Why is executing Java code in comments with certain Unicode characters allowed?

java unicode comments

Unicode decoding takes place before any other lexical translation. The key benefit of this is that it makes it trivial to go back and forth between ASCII and any other encoding. You don't even need to figure out where comments begin and end!

As stated in JLS Section 3.3 this allows any ASCII based tool to process the source files:

[...] The Java programming language specifies a standard way of transforming a program written in Unicode into ASCII that changes a program into a form that can be processed by ASCII-based tools. [...]

This gives a fundamental guarantee for platform independence (independence of supported character sets) which has always been a key goal for the Java platform.

Being able to write any Unicode character anywhere in the file is a neat feature, and especially important in comments, when documenting code in non-latin languages. The fact that it can interfere with the semantics in such subtle ways is just an (unfortunate) side-effect.

There are many gotchas on this theme and Java Puzzlers by Joshua Bloch and Neal Gafter included the following variant:

Is this a legal Java program? If so, what does it print?

\u0070\u0075\u0062\u006c\u0069\u0063\u0020\u0020\u0020\u0020\u0063\u006c\u0061\u0073\u0073\u0020\u0055\u0067\u006c\u0079\u007b\u0070\u0075\u0062\u006c\u0069\u0063\u0020\u0020\u0020\u0020\u0020\u0020\u0020\u0073\u0074\u0061\u0074\u0069\u0063\u0076\u006f\u0069\u0064\u0020\u006d\u0061\u0069\u006e\u0028\u0053\u0074\u0072\u0069\u006e\u0067\u005b\u005d\u0020\u0020\u0020\u0020\u0020\u0020\u0061\u0072\u0067\u0073\u0029\u007b\u0053\u0079\u0073\u0074\u0065\u006d\u002e\u006f\u0075\u0074\u002e\u0070\u0072\u0069\u006e\u0074\u006c\u006e\u0028\u0020\u0022\u0048\u0065\u006c\u006c\u006f\u0020\u0077\u0022\u002b\u0022\u006f\u0072\u006c\u0064\u0022\u0029\u003b\u007d\u007d

(This program turns out to be a plain "Hello World" program.)

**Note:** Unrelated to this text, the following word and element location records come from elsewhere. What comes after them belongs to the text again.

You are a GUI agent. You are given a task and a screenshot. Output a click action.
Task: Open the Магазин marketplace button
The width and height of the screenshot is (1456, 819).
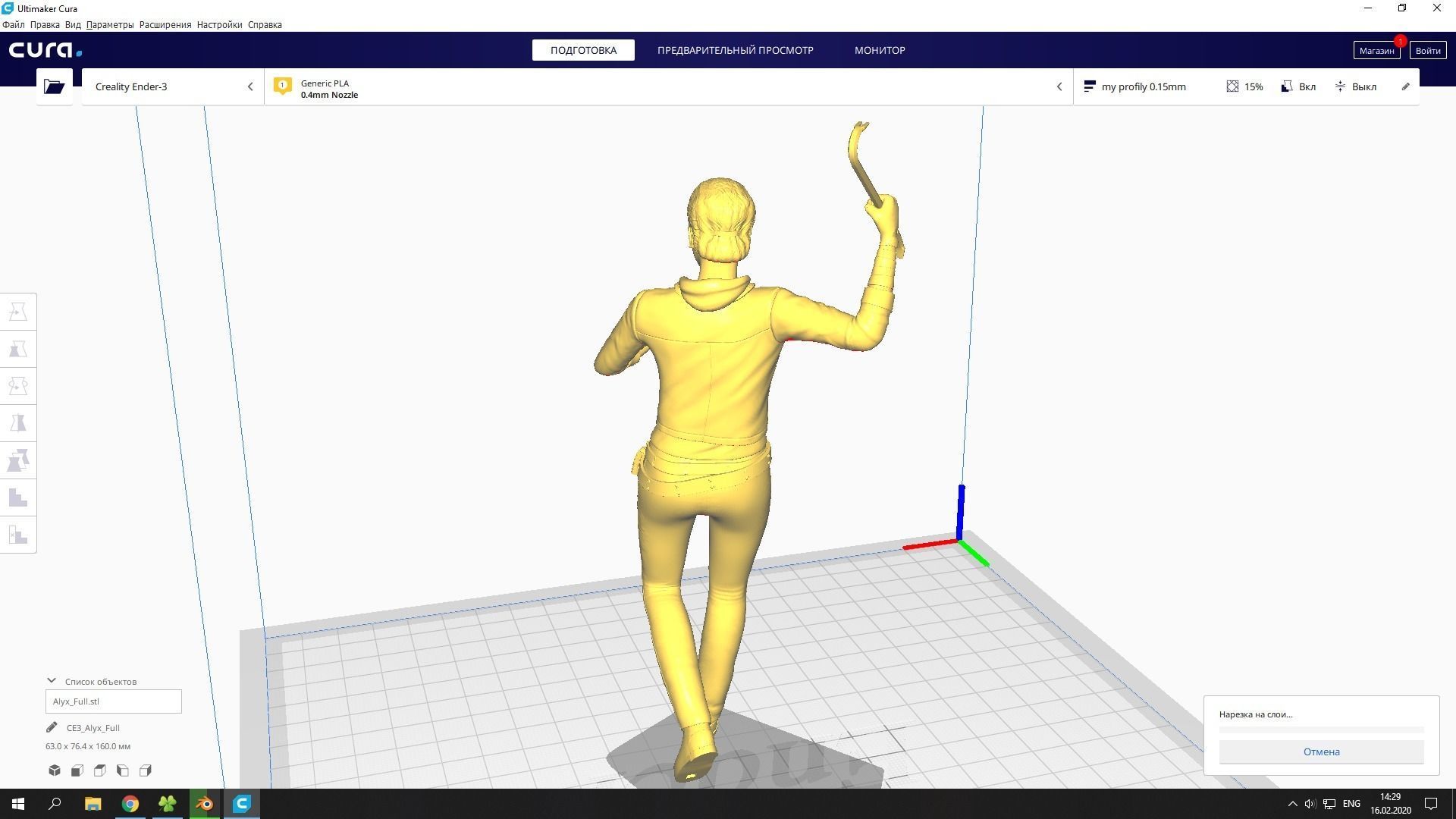point(1376,50)

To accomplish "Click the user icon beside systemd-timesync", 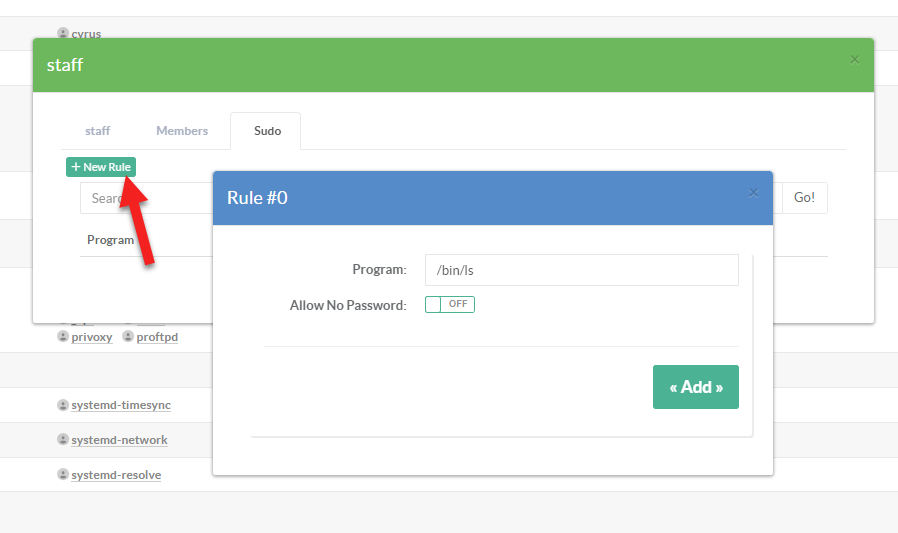I will point(63,405).
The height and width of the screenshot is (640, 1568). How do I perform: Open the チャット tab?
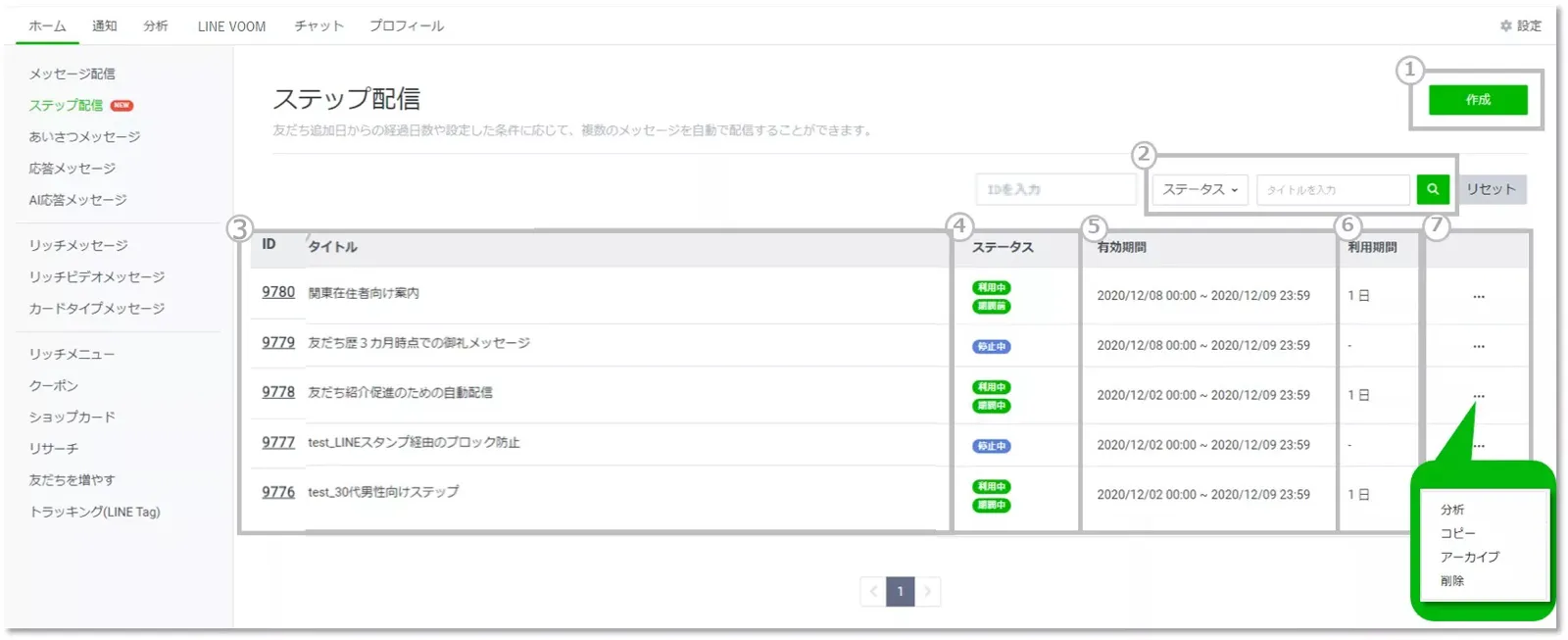318,26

In the solution to the puzzler, they point out the following:

More seriously, this puzzle serves to reinforce the lessons of the previous three: Unicode escapes are essential when you need to insert characters that can’t be represented in any other way into your program. Avoid them in all other cases.

Source: Java: Executing code in comments?!

java unicode comments

Since this hasn’t addressed yet, here an explanation, why the translation of Unicode escapes happens before any other source code processing:

The idea behind it was that it allows lossless translations of Java source code between different character encodings. Today, there is widespread Unicode support, and this doesn’t look like a problem, but back then it wasn’t easy for a developer from a western country to receive some source code from his Asian colleague containing Asian characters, make some changes (including compiling and testing it) and sending the result back, all without damaging something.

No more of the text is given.